-- WORK TASK --
Write out exactly the lines between the line containing "This screenshot has width=1503, height=812." and the end of the records, counting both ends, and leave out all pictures.

MATERIALS PROVIDED: Begin

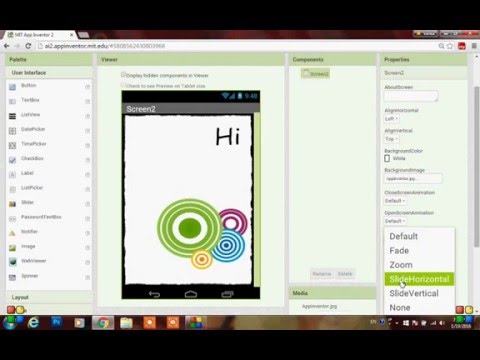
Task: Click the Delete button under Components
Action: coord(345,274)
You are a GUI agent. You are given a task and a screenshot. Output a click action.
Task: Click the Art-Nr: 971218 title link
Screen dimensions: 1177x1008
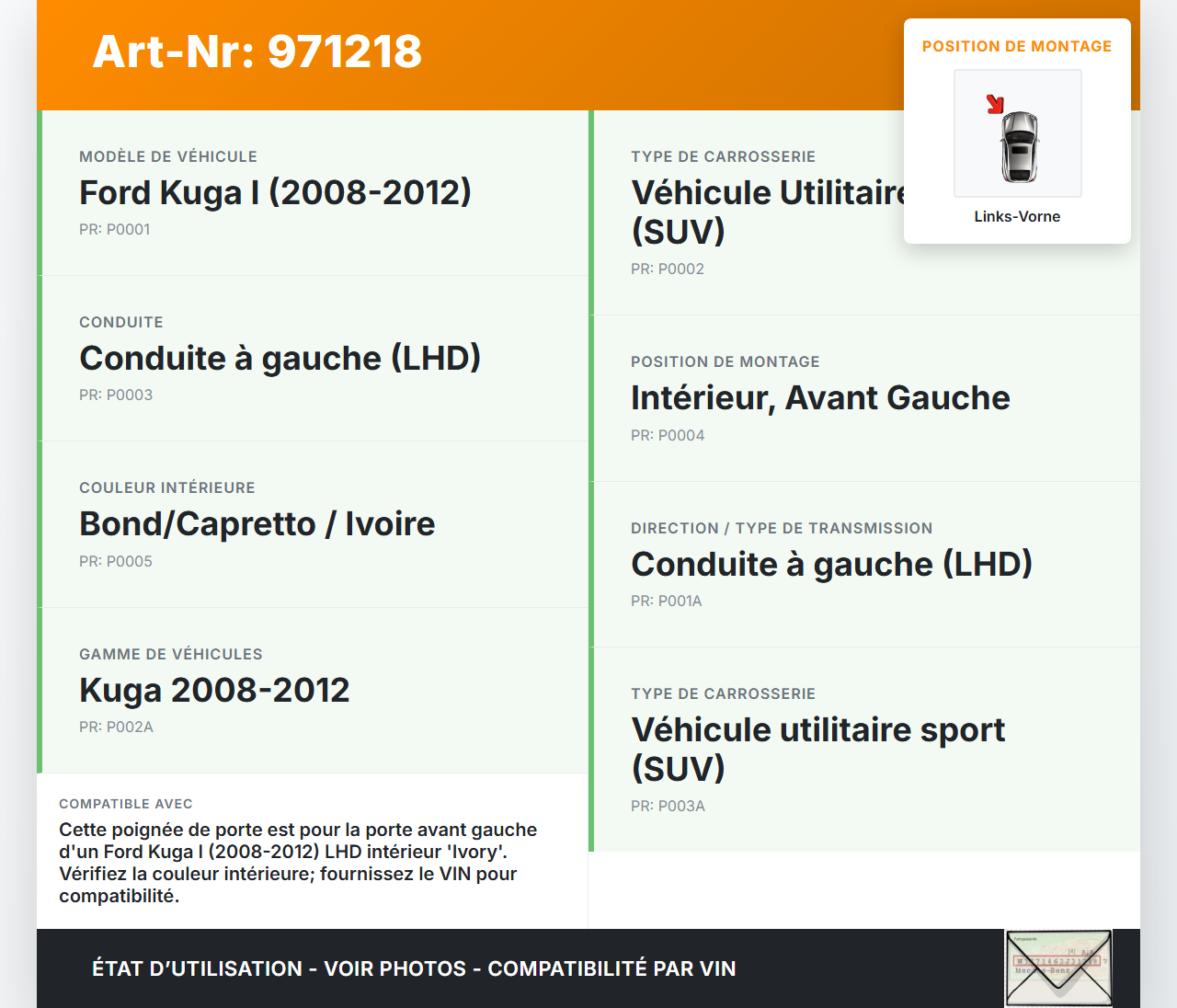pyautogui.click(x=257, y=52)
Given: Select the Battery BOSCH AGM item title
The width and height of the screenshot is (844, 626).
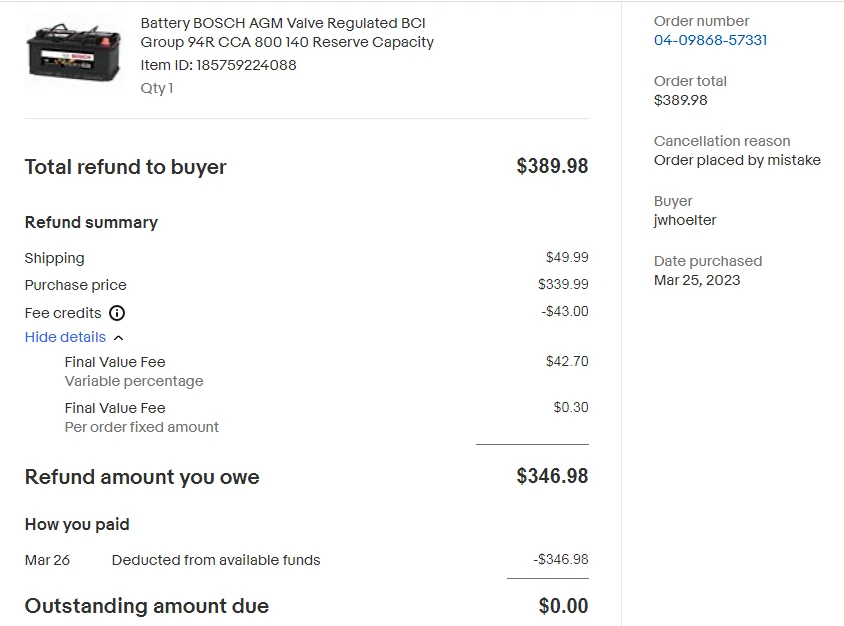Looking at the screenshot, I should point(287,32).
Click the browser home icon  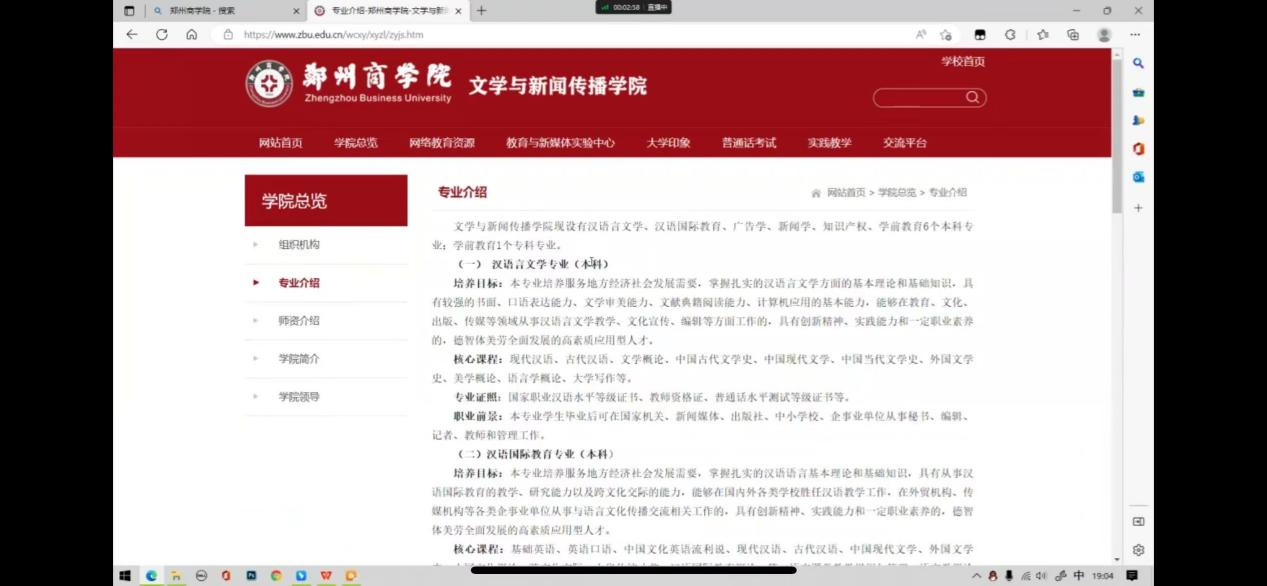point(191,34)
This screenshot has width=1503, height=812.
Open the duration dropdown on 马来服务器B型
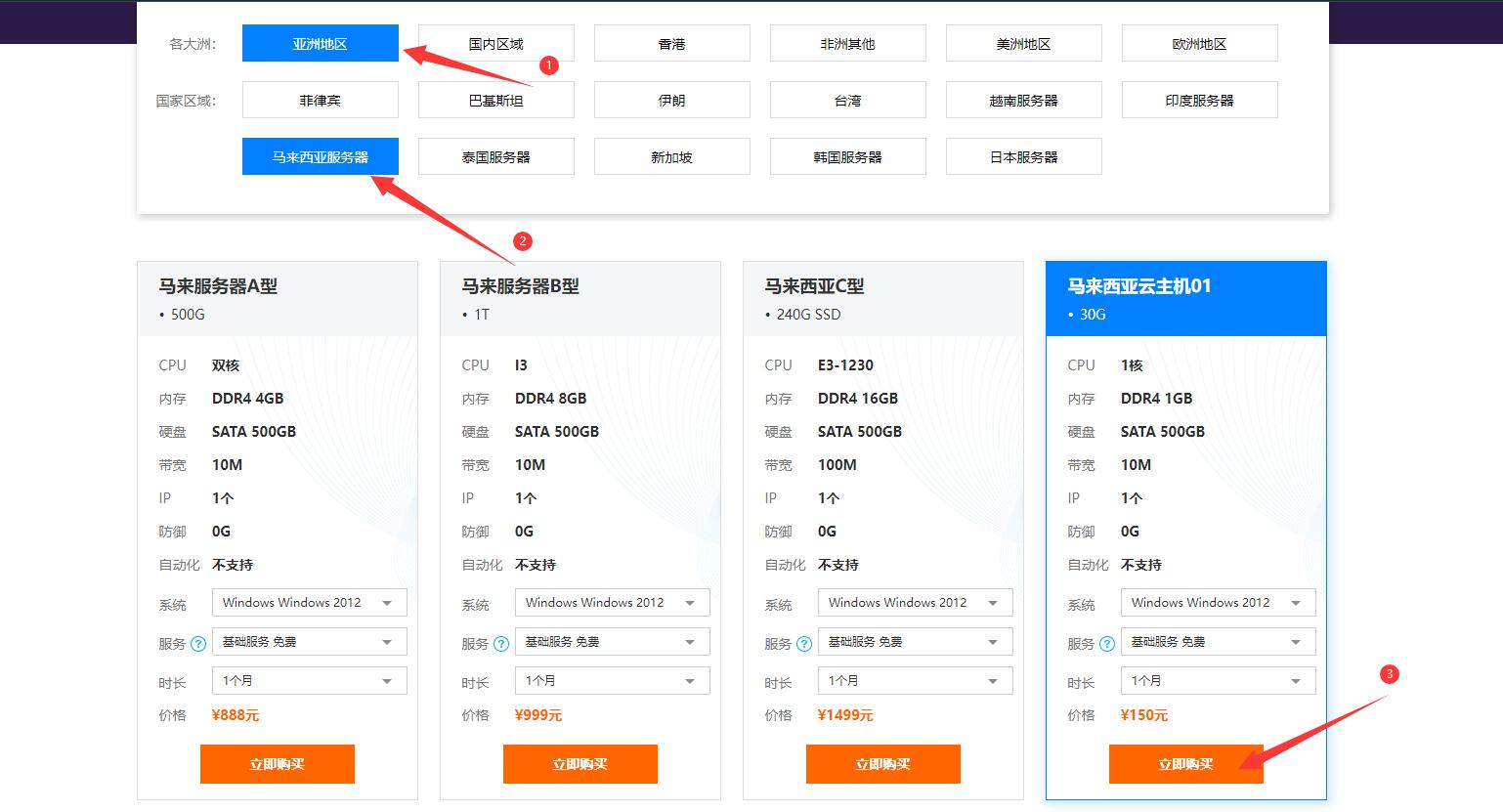pos(612,680)
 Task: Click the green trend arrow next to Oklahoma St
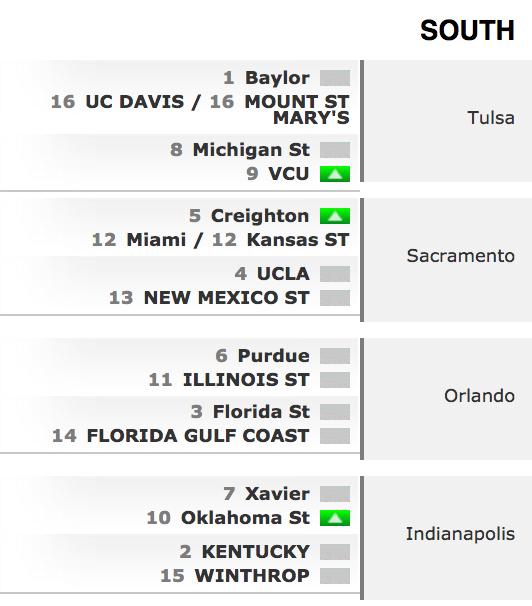[335, 518]
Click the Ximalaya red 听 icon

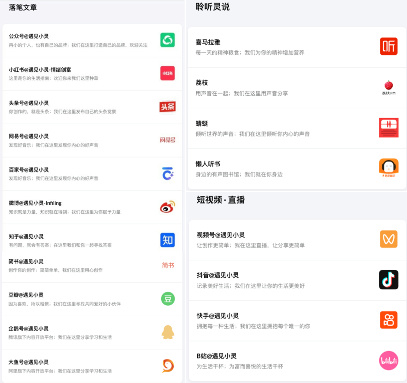[x=389, y=46]
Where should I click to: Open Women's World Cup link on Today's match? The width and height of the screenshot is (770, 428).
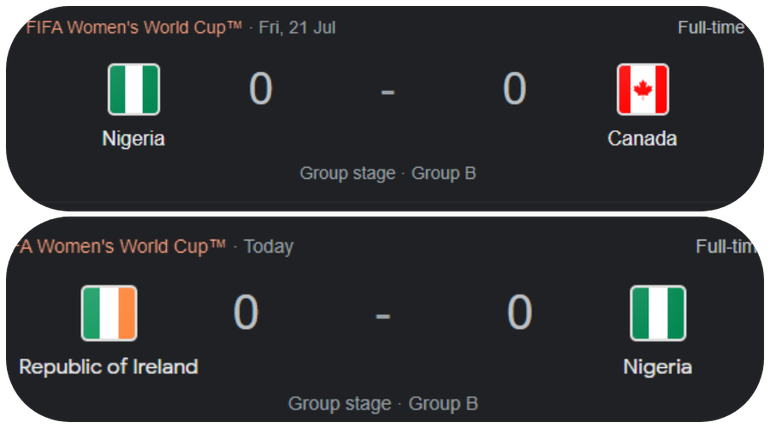pyautogui.click(x=118, y=246)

MATERIALS PROVIDED: End

-- EXERCISE SOLUTION --
This screenshot has width=1503, height=812.
Open the duration dropdown on 马来服务器B型
pos(612,680)
 Task: Click the green trend arrow next to Oklahoma St
[335, 518]
Click the Ximalaya red 听 icon

[x=389, y=46]
Where should I click to: Open Women's World Cup link on Today's match? The width and height of the screenshot is (770, 428).
pyautogui.click(x=118, y=246)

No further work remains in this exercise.